Finalmente em Cambine, já na entrada do Seminário Teológico daqui.
Em breve outra sessão, mostrando mais de Cambine e principalmente das pessoas daqui.

quarta-feira, 20 de junho de 2012

CHEGADA EM ANGOLA

Luciano e Helmut chegaram bem em Angola. Depois de um vôo de 15 horas, com atraso em Johannesburgo, fomos recebidos por Pedro André Filipe, assessor episcopal para relações públicas da conferência oeste da IMU e o superintendente distrital revdo. Almeida Lemba. Ele já participou no programa Sol-África como visitante no Brasil. Ficamos para duas noite no Hotel Residencial Capital próximo a igreja.
 Da esq. para dir: Rev. Almeida Lemba, Rev. Pedro André Filipe e Prof. Luciano Lima.

PRIMEIRAS IMPRESSÕES


Chegar a Cambine foi uma experiência renovadora. Cambine é um vilarejo, que não é muito diferente de uma pequena cidade rural brasileira. As pessoas são acolhedoras, convive-se com os animais de maneira tranquila, não há movimento de veículos, o chão é de terra batida ou fofa, dependendo da área. Cambine tem um complexo de edifícios ligados à Igreja Metodista: um orfanato, o seminário, casa de hóspedes, casa pastoral, centro de convivência, que estão do lado de uma escola, e circundados por várias casas de alvenaria simples para nós, boas casas para os locais. Uma casa simples é na verdade uma choça, que estaria na base social daqui, como um barraco na favela está no Brasil.

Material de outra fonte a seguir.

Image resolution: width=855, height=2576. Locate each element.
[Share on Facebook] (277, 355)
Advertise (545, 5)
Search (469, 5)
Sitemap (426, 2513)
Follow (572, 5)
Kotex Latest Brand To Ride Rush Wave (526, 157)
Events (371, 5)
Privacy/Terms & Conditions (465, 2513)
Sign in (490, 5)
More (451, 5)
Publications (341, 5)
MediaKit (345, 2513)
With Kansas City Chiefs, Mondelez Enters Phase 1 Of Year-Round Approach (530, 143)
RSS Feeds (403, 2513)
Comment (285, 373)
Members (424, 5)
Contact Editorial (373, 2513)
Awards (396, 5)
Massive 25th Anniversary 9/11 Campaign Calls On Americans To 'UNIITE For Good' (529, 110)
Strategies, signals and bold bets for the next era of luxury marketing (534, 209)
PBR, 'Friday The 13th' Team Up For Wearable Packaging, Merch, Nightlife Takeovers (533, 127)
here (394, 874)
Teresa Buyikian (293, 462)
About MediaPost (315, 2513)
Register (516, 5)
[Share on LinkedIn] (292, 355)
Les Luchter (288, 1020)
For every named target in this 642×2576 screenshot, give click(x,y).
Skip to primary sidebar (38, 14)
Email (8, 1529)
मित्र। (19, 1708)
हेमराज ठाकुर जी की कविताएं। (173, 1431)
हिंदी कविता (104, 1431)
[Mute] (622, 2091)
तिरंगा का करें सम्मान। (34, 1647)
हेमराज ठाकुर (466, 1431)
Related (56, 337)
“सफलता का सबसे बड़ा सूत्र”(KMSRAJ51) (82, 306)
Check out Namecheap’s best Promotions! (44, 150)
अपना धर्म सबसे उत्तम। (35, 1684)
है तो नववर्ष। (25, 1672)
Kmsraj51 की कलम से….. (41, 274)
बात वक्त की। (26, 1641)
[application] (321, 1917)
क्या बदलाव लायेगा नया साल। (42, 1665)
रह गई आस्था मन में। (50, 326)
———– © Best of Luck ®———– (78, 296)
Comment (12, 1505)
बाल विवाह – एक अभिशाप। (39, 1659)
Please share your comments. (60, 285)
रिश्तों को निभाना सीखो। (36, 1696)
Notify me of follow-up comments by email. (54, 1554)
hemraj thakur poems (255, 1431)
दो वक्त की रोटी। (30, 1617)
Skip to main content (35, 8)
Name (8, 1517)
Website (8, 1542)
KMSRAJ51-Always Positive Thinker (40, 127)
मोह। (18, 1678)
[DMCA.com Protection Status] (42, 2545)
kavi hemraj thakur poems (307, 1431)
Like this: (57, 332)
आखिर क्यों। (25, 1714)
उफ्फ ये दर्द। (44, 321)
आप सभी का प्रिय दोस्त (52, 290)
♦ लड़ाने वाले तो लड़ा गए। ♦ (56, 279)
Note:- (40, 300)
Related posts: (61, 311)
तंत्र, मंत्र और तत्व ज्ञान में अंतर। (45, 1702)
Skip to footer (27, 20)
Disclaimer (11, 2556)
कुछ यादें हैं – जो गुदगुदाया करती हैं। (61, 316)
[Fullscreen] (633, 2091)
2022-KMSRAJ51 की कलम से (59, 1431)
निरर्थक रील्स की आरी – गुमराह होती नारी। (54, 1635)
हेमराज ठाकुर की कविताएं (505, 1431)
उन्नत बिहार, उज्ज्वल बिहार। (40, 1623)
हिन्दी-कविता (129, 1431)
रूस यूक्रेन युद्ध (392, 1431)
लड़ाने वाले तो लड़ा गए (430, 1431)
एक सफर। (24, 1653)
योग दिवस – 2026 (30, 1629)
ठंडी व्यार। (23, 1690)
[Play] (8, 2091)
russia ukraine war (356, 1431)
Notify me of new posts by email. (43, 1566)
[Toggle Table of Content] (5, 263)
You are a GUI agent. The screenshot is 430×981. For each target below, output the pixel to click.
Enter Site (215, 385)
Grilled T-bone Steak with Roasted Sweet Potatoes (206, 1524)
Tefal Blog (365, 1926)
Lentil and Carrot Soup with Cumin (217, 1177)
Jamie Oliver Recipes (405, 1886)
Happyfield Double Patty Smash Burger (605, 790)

As pessoas têm sido fenomenais na forma de nos tratar. A prof.ª Blanches já era conhecida de muitos, por isso a receberam como uma amiga, mas mesmo eu, que estou aqui pela primeira vez, tenho sido muito bem tratado, com carinho e já fiz vários amigos, como o Bernardo, o Teixeira, o Armindo e o Amansio, jovens pastores que enfrentam o desafio do ministério pastoral em comunidades de 800 a 1000 pessoas.

Estou hospedado na casa de missionários alemães, que chegam na quarta-feira, e não posso reclamar: tenho cama macia, tela nas janelas e portas, e se não tem banho quente, tenho fogo para esquentar a água e tomar banho de caneca (coisa que já fiz  muito na minha vida). A prof.ª Blanches está em outra casa, com a pra. Maísa, missionária brasileira aqui em Cambine.

Um problema que aprendemos a conviver aqui não é a falta de luz, mas de água após 19h, pois o abastecimento é cortado, por motivos que ainda não me são muito claros. Então tomamos banho até a hora do jantar, ou então só no dia seguinte.

Falando em jantar, a comida tem sido muito boa, nada tão diferente que eu possa chamar de exótica: frango, arroz, salada de repolho, alface e tomate, peixe frito inteiro com molho, e o famoso xime, um tipo de angu, que é branco porque o milho é branco. Disseram que eu ia emagrecer aqui, mas corre o risco é de engordar. Só o café é que não tem, aqui se toma muito chá. No café da manhã (chamado aqui de pequeno almoço ou mata-bicho) come-se ...

As frutas aqui são as mesmas tantas que comemos no Brasil: banana, tangerina (trangerin) foram as que vi. E tem o côco, muito comum na região, mas que ainda não vi.

E assim vamos convivendo com essa gente que tem a liberdade como princípio de vida, enfrenta muitas dificuldades, mas que é alegre e musical. Sobre isso falarei num próximo post.

APRENDENDO GISWA


Estar em um país diferente, onde se fala outro idioma, me desafia a aprender a falar na língua local. Moçambique me desafiou desse jeito, pois apesar da língua oficial ser o português, as pessoas falam mesmo é a língua de sua etnia ou grupo tribal. E não gostam que chamem de dialeto, pois essa foi a forma dos colonizadores menosprezarem as línguas faladas por esses povos antes da dominação europeia.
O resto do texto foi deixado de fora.